With the line containing "Español (504, 19)" as the start and the line containing "About Us (55, 156)" as the end, transcribe that span of the entries below exactly, including both.

> [Stored records]
===

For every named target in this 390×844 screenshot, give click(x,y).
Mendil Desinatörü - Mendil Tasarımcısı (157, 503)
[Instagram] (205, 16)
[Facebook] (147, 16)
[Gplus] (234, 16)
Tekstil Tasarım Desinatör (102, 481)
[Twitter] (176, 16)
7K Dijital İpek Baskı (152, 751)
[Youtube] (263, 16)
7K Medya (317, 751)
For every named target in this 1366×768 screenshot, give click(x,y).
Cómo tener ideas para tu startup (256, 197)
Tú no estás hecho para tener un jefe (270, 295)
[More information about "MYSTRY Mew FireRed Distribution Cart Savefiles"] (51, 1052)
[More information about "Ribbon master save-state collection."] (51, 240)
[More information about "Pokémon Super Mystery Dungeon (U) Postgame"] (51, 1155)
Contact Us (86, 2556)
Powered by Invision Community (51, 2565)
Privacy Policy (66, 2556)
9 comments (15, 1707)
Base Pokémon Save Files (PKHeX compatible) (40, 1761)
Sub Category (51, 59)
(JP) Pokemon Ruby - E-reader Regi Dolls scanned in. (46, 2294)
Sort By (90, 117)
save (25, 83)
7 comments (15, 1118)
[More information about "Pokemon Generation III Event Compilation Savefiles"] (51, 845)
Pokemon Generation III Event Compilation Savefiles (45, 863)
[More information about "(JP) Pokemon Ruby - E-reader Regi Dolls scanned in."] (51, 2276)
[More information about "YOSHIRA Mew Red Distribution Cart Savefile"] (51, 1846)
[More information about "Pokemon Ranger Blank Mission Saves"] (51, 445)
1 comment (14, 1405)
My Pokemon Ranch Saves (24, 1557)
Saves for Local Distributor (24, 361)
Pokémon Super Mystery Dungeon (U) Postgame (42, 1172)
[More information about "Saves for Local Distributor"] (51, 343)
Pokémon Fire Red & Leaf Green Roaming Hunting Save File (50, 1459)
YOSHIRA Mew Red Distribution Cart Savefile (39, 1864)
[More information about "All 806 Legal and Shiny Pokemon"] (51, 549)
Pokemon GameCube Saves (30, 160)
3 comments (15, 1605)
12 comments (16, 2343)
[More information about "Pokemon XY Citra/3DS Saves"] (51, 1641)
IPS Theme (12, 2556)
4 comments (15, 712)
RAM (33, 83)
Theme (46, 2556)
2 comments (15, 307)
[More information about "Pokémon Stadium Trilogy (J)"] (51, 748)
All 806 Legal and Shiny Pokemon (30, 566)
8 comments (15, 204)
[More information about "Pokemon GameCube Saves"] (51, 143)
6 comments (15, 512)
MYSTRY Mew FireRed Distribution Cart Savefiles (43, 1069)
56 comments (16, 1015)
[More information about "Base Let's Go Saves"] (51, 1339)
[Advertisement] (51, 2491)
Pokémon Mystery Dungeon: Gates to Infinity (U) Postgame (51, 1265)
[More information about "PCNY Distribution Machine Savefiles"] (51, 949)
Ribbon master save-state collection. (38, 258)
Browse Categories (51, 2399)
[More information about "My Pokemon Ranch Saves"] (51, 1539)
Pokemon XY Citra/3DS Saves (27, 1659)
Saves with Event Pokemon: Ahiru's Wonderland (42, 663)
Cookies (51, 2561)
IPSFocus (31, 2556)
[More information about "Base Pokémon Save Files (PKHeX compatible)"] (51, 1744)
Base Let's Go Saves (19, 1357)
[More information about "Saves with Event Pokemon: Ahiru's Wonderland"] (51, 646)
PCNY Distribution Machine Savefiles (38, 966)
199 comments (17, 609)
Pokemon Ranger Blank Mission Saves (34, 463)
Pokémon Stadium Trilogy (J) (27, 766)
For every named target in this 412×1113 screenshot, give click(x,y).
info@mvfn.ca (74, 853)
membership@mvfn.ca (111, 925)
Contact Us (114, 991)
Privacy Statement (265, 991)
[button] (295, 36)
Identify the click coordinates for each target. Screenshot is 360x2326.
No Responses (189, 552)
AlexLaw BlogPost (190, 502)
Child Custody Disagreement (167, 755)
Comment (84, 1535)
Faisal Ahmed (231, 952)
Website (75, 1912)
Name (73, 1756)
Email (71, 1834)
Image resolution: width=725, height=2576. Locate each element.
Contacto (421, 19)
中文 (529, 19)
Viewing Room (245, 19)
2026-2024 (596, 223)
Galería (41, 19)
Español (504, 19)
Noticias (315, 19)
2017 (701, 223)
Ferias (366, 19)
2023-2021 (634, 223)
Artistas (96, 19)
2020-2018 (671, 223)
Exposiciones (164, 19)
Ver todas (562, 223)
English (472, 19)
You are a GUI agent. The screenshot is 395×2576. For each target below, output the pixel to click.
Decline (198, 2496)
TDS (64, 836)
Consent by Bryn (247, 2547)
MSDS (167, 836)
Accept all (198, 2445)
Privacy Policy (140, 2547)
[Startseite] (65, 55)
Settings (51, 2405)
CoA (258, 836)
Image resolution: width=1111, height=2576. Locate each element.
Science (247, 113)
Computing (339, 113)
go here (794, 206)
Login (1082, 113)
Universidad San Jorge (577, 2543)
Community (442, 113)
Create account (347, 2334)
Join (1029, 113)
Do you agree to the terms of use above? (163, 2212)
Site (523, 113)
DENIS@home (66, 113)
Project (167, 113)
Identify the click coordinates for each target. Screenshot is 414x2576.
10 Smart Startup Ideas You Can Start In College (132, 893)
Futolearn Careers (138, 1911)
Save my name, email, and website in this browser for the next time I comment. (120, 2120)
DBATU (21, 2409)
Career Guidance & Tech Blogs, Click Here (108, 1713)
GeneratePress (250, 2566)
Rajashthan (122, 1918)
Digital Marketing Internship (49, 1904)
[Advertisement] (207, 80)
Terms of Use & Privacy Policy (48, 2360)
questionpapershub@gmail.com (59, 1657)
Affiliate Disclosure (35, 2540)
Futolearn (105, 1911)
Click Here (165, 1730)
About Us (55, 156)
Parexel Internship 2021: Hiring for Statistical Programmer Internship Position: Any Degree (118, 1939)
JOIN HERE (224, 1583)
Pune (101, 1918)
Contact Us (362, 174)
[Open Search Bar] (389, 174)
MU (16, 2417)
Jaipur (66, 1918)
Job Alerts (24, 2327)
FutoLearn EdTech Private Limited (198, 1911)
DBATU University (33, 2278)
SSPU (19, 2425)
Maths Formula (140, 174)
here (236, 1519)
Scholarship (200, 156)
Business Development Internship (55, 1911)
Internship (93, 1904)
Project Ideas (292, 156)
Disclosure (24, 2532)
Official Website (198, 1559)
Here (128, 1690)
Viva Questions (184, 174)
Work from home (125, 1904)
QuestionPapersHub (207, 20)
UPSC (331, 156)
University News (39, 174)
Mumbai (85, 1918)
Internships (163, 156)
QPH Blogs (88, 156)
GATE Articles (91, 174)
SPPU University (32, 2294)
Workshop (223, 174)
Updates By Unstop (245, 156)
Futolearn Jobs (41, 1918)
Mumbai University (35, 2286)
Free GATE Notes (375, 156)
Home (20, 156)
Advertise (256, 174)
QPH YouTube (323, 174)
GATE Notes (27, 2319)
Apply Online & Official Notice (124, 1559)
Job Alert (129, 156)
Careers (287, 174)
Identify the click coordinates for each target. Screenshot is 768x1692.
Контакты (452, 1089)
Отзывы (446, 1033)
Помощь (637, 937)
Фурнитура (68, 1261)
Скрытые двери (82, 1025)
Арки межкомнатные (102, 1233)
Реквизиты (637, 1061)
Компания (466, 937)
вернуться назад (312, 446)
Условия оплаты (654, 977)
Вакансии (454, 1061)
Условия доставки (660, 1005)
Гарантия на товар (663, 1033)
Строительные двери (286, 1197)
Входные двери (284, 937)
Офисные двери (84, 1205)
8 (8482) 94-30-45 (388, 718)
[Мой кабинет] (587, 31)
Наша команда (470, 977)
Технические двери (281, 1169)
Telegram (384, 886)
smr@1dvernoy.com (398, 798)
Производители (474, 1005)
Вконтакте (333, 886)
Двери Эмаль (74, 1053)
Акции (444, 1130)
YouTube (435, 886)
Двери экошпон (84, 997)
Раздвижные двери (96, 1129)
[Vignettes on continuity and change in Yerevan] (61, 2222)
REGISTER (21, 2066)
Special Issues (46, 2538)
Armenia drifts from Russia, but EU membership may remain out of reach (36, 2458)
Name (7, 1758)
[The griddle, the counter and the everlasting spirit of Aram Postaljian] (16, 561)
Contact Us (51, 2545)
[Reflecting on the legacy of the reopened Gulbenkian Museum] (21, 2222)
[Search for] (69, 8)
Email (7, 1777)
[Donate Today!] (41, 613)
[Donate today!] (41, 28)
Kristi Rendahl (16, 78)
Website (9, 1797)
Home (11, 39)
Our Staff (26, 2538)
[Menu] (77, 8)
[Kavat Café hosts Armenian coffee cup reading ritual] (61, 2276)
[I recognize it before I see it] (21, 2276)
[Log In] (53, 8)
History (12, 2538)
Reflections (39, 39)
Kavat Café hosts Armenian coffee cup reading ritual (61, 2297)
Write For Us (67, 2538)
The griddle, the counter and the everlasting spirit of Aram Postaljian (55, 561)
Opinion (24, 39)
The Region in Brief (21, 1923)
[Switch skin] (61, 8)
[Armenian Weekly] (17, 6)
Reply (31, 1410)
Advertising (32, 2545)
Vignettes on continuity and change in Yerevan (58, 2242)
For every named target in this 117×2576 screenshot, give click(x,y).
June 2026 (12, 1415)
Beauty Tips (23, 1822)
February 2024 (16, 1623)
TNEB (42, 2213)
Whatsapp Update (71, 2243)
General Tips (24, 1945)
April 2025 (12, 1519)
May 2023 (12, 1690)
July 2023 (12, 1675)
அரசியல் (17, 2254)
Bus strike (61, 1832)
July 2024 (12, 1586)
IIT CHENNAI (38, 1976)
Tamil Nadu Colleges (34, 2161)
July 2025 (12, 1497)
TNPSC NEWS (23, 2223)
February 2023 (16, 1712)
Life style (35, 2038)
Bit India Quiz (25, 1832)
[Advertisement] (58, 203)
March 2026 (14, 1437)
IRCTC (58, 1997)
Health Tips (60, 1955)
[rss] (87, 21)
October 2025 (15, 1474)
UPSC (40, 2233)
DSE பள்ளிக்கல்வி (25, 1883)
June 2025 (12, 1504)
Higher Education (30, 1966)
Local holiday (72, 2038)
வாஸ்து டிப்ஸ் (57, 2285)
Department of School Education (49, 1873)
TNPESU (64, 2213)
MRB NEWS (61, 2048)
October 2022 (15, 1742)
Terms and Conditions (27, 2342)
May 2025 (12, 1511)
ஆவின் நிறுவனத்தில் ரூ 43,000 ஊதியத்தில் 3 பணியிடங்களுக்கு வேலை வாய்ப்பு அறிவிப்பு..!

===

> [Output for this exercise]
Español (504, 19)
Noticias (315, 19)
2017 (701, 223)
Ferias (366, 19)
2023-2021 (634, 223)
Artistas (96, 19)
2020-2018 (671, 223)
Exposiciones (164, 19)
Ver todas (562, 223)
English (472, 19)
You are a GUI agent. The screenshot is 395×2576. For each target below, output the pixel to click.
Decline (198, 2496)
TDS (64, 836)
Consent by Bryn (247, 2547)
MSDS (167, 836)
Accept all (198, 2445)
Privacy Policy (140, 2547)
[Startseite] (65, 55)
Settings (51, 2405)
CoA (258, 836)
Image resolution: width=1111, height=2576. Locate each element.
Science (247, 113)
Computing (339, 113)
go here (794, 206)
Login (1082, 113)
Universidad San Jorge (577, 2543)
Community (442, 113)
Create account (347, 2334)
Join (1029, 113)
Do you agree to the terms of use above? (163, 2212)
Site (523, 113)
DENIS@home (66, 113)
Project (167, 113)
Identify the click coordinates for each target. Screenshot is 414x2576.
10 Smart Startup Ideas You Can Start In College (132, 893)
Futolearn Careers (138, 1911)
Save my name, email, and website in this browser for the next time I comment. (120, 2120)
DBATU (21, 2409)
Career Guidance & Tech Blogs, Click Here (108, 1713)
GeneratePress (250, 2566)
Rajashthan (122, 1918)
Digital Marketing Internship (49, 1904)
[Advertisement] (207, 80)
Terms of Use & Privacy Policy (48, 2360)
questionpapershub@gmail.com (59, 1657)
Affiliate Disclosure (35, 2540)
Futolearn (105, 1911)
Click Here (165, 1730)
About Us (55, 156)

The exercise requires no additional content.